Leaf dry matter content (LDMC) (unit: g g−1)

The ratio of the dry mass of the leaf or component thereof, i.e. leaf lamina, to the corresponding water saturated fresh mass. In addition to the six focal traits, we compiled LDMC for herbaceous plants to calculate missing values for SSD (see Data Imputation below).

Adaptation to terrestrial or aquatic habitats

On the basis of the type of habitat in which the species naturally grows. Categories: aquatic, aquatic/semiaquatic, semiaquatic, terrestrial.

Woodiness

A feature of the whole plant defining the occurrence and distribution of wood along the stem. Categories: woody, non-woody, semi-woody (woody at base of stem(s) only).

Growth form

Growth form is mainly determined by woodiness and the direction and extent of growth, and any branching of the main shoot axis or axes. Categories: bamboo graminoid, climber, fern, herbaceous graminoid, herbaceous non-graminoid, herbaceous non-graminoid/shrub, succulent, shrub, shrub/tree, tree, other.

Succulence

Succulence characterizes plants with parts that are thickened, fleshy, and engorged, usually to retain water in conditions where climate or soil characteristics strongly limit water availability to plants.
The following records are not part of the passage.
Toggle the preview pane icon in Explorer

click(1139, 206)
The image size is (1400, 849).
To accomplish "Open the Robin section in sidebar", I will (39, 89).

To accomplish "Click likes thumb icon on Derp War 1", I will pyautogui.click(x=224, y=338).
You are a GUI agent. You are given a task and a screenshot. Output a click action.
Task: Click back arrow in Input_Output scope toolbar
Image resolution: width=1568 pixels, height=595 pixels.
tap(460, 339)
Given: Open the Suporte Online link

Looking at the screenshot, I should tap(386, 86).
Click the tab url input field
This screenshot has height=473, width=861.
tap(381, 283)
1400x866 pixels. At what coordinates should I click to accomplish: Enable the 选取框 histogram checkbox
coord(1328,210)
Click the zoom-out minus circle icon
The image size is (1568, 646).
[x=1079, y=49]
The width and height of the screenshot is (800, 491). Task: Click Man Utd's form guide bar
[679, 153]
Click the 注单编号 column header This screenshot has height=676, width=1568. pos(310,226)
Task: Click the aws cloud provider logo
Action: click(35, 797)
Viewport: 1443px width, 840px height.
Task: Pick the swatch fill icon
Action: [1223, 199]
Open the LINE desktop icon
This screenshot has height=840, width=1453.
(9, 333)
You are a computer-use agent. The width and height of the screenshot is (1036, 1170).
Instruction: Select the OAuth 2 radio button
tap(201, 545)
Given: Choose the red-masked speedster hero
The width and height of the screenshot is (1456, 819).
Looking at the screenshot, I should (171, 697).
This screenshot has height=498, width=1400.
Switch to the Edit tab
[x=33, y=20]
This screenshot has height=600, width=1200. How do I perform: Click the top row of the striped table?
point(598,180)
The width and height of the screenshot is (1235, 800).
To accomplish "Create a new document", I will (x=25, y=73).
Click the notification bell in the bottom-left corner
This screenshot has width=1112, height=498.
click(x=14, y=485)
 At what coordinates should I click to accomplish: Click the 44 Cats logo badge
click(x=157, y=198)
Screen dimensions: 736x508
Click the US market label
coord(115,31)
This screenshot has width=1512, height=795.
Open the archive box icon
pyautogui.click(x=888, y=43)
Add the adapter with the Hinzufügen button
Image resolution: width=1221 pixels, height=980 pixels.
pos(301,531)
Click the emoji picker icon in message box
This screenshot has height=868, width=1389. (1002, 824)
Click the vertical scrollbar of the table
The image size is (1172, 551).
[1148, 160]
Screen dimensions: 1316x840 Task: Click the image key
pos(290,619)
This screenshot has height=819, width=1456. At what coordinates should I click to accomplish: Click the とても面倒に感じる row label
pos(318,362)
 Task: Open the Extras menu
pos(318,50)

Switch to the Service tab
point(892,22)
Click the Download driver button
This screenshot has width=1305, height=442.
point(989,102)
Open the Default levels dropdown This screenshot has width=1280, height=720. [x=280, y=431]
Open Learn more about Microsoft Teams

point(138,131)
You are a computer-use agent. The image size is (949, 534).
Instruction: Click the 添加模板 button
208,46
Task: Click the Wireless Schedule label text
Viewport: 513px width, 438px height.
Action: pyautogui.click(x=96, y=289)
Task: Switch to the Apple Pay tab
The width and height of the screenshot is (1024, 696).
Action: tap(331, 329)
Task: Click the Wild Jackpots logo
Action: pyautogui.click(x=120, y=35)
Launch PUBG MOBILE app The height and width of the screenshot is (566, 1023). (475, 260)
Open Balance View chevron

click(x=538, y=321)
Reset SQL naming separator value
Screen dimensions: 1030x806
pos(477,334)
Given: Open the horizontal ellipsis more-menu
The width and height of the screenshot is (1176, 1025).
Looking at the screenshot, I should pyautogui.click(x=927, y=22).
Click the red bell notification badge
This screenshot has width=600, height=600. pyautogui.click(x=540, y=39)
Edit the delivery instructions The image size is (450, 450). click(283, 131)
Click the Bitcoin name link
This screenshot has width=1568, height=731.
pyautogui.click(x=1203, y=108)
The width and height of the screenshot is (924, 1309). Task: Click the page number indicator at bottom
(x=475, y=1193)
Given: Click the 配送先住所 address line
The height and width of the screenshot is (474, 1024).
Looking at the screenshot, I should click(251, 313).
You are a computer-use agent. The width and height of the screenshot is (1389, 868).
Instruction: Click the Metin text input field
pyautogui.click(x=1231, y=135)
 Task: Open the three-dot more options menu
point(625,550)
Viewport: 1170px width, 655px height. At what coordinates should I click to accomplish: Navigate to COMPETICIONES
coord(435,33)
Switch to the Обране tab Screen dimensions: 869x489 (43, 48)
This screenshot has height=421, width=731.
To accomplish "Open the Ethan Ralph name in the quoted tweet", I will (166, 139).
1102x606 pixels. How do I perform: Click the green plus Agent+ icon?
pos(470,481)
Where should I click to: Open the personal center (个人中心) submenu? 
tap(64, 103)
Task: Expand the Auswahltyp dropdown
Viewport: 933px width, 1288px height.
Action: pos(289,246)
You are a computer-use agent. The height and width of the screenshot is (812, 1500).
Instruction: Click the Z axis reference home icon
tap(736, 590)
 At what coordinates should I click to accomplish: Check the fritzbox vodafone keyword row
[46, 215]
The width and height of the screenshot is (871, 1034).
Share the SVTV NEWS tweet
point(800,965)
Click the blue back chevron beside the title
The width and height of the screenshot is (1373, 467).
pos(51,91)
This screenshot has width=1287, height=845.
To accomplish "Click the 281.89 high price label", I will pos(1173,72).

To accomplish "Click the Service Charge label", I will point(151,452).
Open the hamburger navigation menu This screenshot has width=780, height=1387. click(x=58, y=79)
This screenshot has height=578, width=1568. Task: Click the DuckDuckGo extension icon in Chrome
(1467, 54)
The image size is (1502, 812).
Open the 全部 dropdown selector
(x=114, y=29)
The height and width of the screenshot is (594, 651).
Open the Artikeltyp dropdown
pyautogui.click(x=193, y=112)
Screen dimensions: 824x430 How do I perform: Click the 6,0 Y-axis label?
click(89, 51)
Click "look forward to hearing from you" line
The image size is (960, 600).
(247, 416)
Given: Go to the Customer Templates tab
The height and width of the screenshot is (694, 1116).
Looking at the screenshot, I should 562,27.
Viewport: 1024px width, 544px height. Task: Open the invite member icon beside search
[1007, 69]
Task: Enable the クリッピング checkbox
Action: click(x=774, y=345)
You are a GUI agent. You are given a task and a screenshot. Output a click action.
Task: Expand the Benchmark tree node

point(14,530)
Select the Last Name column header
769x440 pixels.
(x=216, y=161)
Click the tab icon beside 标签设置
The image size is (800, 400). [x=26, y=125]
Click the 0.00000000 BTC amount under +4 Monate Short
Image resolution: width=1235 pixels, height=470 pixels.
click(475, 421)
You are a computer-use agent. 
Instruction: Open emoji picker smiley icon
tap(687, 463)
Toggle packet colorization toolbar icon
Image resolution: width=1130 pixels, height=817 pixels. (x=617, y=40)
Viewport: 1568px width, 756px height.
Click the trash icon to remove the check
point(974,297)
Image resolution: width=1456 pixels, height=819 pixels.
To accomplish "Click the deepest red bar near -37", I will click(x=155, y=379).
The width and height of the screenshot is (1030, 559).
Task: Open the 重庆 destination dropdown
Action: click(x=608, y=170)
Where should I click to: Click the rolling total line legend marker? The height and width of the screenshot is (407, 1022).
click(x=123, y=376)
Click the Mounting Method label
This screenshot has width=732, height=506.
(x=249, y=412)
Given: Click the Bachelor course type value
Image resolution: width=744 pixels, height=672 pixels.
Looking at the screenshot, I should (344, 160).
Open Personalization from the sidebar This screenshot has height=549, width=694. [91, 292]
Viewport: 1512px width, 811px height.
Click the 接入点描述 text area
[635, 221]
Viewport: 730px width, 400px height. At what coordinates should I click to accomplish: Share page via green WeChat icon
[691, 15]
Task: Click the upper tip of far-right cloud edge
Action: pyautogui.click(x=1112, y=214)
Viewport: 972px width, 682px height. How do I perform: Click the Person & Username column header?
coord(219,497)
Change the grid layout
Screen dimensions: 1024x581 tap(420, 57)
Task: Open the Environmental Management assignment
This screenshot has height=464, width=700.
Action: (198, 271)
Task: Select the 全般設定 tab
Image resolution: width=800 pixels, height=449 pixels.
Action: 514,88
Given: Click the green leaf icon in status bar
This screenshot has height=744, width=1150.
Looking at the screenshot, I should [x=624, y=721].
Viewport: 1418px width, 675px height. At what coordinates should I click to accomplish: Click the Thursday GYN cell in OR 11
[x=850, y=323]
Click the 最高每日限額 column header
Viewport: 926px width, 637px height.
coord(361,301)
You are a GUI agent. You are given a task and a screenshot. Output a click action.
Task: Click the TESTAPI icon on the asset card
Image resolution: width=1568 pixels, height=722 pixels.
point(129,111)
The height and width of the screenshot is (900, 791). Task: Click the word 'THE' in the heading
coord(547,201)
This criterion aims to provide more detailed information to the succulent growth form whenever available. Categories: leaf and stem succulent, leaf rosette and stem succulent, leaf rosette succulent, leaf rosette succulent (tall), leaf succulent, stem succulent, stem succulent (short), stem succulent (tall), succulent.

Nutrition type

Nutrition type here refers to whether the major source of energy and nutrients for the plant is photosynthesis, animals, dead material or other plants. Parasitism categories: hemiparasitic, holoparasitic, independent, parasitic. Carnivory categories: carnivorous, detritivorous.

According to the ‘New Handbook for Standardised Measurement of Plant Functional Traits Worldwide’6 succulence and nutrition type are part of growth form. We here treat them separately for simplicity and to avoid combined categories.

Leaf type

A classification of presence/absence of photosynthetic active leaves and their basic forms. Categories: broadleaved, needleleaved, scale-shaped, scale-shaped/needleleaved, photosynthetic stem.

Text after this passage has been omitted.